◆ **YOUR ASSIGNMENT**: Your task is to repeat the entries exactly from their first line through the line with "Given: Select the Hand tool", and to stop there.

Data extracted from a collection
------------

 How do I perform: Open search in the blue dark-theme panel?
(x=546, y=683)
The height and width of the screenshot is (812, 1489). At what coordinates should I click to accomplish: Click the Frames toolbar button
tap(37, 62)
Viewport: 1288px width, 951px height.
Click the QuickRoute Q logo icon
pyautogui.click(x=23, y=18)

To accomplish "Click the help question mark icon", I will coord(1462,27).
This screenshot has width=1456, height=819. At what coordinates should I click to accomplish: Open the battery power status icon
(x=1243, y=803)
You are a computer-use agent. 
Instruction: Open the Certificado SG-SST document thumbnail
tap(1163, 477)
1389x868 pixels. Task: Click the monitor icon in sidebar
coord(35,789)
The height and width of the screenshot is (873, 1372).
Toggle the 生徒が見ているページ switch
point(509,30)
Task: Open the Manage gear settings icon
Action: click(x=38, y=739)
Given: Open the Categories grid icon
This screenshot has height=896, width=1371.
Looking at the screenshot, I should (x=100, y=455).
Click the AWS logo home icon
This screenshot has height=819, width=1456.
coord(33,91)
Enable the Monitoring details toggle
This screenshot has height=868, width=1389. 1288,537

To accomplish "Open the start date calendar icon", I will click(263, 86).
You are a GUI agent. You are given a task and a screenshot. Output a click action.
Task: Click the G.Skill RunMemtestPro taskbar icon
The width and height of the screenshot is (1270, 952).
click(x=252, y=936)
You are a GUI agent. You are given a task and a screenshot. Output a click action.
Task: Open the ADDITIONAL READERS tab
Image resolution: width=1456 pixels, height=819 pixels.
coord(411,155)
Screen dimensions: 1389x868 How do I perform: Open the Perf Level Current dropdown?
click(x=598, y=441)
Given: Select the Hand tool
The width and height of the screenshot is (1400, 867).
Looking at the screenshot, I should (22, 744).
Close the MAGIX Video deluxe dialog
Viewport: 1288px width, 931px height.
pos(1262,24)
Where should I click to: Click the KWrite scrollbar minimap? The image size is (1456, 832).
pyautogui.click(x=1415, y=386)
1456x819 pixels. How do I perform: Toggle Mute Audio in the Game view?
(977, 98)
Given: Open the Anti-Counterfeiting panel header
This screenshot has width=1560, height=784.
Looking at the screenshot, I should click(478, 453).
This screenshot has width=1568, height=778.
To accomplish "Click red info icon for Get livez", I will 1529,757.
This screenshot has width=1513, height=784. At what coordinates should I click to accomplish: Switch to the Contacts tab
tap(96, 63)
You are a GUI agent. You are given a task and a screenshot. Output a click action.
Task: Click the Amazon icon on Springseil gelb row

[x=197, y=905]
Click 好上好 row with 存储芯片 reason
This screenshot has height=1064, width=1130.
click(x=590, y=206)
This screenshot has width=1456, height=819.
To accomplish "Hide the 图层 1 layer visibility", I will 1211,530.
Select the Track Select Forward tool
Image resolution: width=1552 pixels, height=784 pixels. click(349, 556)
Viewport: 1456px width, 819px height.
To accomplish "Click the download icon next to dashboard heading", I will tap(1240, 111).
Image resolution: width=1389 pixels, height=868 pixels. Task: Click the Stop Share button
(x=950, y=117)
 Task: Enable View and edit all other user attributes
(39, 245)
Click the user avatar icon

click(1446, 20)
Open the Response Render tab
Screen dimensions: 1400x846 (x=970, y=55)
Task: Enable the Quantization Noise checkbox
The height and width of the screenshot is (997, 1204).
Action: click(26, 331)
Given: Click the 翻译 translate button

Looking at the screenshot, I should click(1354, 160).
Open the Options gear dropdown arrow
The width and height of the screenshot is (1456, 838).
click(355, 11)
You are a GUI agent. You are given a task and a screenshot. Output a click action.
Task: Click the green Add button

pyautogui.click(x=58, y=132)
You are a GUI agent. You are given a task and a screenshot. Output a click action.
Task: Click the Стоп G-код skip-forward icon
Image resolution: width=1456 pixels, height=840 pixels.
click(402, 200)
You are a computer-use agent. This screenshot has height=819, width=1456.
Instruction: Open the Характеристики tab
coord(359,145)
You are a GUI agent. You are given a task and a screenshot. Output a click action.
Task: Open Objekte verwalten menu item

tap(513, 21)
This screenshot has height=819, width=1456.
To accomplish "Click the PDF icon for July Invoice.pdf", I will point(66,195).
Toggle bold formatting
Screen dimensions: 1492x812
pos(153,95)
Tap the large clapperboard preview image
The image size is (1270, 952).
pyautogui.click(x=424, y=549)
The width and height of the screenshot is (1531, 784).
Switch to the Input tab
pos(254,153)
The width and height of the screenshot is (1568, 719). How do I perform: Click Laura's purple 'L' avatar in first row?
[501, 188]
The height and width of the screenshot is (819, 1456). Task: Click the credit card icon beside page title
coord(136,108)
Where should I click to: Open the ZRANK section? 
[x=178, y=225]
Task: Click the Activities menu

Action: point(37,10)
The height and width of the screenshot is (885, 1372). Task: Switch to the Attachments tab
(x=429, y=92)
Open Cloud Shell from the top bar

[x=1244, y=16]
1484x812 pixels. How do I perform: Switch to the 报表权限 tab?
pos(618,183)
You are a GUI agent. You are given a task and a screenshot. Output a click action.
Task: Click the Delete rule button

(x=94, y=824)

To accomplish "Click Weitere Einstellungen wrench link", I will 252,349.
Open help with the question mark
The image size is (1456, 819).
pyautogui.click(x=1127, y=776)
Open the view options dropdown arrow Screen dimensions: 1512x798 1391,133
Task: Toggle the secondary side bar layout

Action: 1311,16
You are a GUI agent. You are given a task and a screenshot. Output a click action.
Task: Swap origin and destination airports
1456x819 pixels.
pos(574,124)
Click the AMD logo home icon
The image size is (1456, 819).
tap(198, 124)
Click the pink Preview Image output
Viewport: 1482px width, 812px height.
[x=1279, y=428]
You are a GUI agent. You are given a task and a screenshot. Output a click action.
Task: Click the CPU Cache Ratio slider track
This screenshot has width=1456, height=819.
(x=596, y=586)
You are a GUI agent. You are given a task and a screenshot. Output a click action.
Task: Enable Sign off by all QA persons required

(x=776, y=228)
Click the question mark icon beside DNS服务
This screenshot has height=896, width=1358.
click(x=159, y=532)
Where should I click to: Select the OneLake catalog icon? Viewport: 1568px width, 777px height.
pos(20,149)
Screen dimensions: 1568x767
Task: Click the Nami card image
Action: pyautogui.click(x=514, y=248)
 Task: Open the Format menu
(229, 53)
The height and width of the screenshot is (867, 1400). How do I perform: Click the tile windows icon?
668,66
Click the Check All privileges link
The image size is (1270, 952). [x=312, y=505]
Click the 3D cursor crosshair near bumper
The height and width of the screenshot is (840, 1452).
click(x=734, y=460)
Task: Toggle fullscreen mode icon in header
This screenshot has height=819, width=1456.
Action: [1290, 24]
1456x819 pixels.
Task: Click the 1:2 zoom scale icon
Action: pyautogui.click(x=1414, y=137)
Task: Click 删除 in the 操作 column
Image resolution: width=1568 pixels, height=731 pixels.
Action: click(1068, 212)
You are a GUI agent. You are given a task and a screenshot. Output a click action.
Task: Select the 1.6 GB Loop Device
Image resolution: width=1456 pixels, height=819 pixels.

------------

◆ **TASK RESULT**:
 How do I perform: Open search in the blue dark-theme panel?
(x=546, y=683)
The height and width of the screenshot is (812, 1489). At what coordinates should I click to accomplish: Click the Frames toolbar button
tap(37, 62)
Viewport: 1288px width, 951px height.
Click the QuickRoute Q logo icon
pyautogui.click(x=23, y=18)

To accomplish "Click the help question mark icon", I will coord(1462,27).
This screenshot has width=1456, height=819. At what coordinates should I click to accomplish: Open the battery power status icon
(x=1243, y=803)
You are a computer-use agent. 
Instruction: Open the Certificado SG-SST document thumbnail
tap(1163, 477)
1389x868 pixels. Task: Click the monitor icon in sidebar
coord(35,789)
The height and width of the screenshot is (873, 1372).
Toggle the 生徒が見ているページ switch
point(509,30)
Task: Open the Manage gear settings icon
Action: click(x=38, y=739)
Given: Open the Categories grid icon
This screenshot has height=896, width=1371.
Looking at the screenshot, I should (x=100, y=455).
Click the AWS logo home icon
This screenshot has height=819, width=1456.
coord(33,91)
Enable the Monitoring details toggle
This screenshot has height=868, width=1389. 1288,537

To accomplish "Open the start date calendar icon", I will click(263, 86).
You are a GUI agent. You are given a task and a screenshot. Output a click action.
Task: Click the G.Skill RunMemtestPro taskbar icon
The width and height of the screenshot is (1270, 952).
click(x=252, y=936)
You are a GUI agent. You are given a task and a screenshot. Output a click action.
Task: Open the ADDITIONAL READERS tab
Image resolution: width=1456 pixels, height=819 pixels.
coord(411,155)
Screen dimensions: 1389x868 How do I perform: Open the Perf Level Current dropdown?
click(x=598, y=441)
Given: Select the Hand tool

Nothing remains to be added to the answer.